TEXTE FOURNI:

────────

Le spectre de la récession

4 août 2022

Auteur: Vincent Coppée, gestionnaire de fonds d' Argenta Asset Management

Le premier mois de l’été a été riche en événements, tant au niveau des banques centrales que des publications de résultats d’entreprises. La Réserve Fédérale américaine a poursuivi au pas de charge ses relèvements de taux, et la BCE a augmenté son taux directeur plus fortement qu’anticipé. Les chiffres de l’inflation n’ont en effet laissé aucun choix aux banquiers centraux. Les dernières données macro-économiques indiquent de leur côté que le danger d’une récession mondiale se précise. Par contre, les résultats d’entreprises montrent une assez bonne résistance, il est vrai avec de grosses différences d’une société à l’autre. Dans ce flash, nous développerons ces différents sujets et les décisions qui ont été prises en conséquence dans nos fonds essentiels

Un festival mondial de relèvements de taux

États-Unis, Hongrie, Qatar, Bahreïn, Canada, Australie, Suède et finalement, même la zone Euro : les relèvements de taux d’intérêt se sont multipliés partout en juillet, alors que l’inflation mondiale se maintient à des sommets.

────────

EXTRAITS DU CORPUS:
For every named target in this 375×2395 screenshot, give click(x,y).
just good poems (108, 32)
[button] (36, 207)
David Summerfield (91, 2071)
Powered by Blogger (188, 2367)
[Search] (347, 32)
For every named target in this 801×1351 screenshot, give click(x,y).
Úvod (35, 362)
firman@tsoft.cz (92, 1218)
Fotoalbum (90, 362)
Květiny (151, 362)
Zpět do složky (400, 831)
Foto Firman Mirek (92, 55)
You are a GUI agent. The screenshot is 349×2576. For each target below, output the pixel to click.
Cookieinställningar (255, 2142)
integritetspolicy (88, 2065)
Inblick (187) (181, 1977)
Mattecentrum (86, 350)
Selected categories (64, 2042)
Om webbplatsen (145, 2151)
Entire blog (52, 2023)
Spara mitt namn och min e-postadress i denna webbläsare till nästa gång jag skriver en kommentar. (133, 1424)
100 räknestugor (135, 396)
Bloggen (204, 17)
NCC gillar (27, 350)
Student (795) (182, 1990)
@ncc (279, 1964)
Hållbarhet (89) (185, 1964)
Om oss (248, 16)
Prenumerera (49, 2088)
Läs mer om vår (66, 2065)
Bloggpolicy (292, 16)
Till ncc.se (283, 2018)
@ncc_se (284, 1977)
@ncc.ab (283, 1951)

────────

CONSIGNES:
(a) D'après le texte sur le spectre de la récession, dans quelle mesure la BCE a-t-elle augmenté son taux directeur ?
(b) Poursuivez le texte sur le spectre de la récession à partir de sa dernière phrase.

RÉPONSES ATTENDUES:
(a) Elle l'a augmenté plus fortement qu'anticipé.

(b)
La pression inflationniste se maintient

Les chiffres de l’inflation nominale battent record sur record

Le graphique ci-dessous se passe de longs commentaires : l’inflation nominale (indice des prix à la consommation) continue sa folle chevauchée, autour de 9 % en base annuelle. Nous devons revenir toujours plus loin dans le passé pour retrouver de tels niveaux, soit au début des années 80.

Inflation globale en l'Eurozone et Etats-Unis

L’inflation de base aussi sous pression

Les banquiers centraux se concentrent sur l’inflation hors alimentation et énergie, qui sont considérées comme des données trop volatiles. Mais ici aussi, on doit constater une pression accrue, en tous cas bien au-delà du fameux objectif de 2 % que les banques centrales poursuivent. Les prix des produits semi-finis, les niveaux des salaires, les prix des loyers, les prix des voyages… La contamination est maintenant générale.

Inflation de base (hors alimentation et énergie)

Les banques centrales doivent agir, vite et fort

Ces chiffres mettent une pression énorme sur les autorités monétaires qui se voient contraintes de remonter leurs taux au pas de charge. Le Canada a, par exemple, créé la surprise début juillet en annonçant une « méga-hausse » de 1 %. Mais concentrons-nous sur les deux principaux acteurs, la FED et la BCE.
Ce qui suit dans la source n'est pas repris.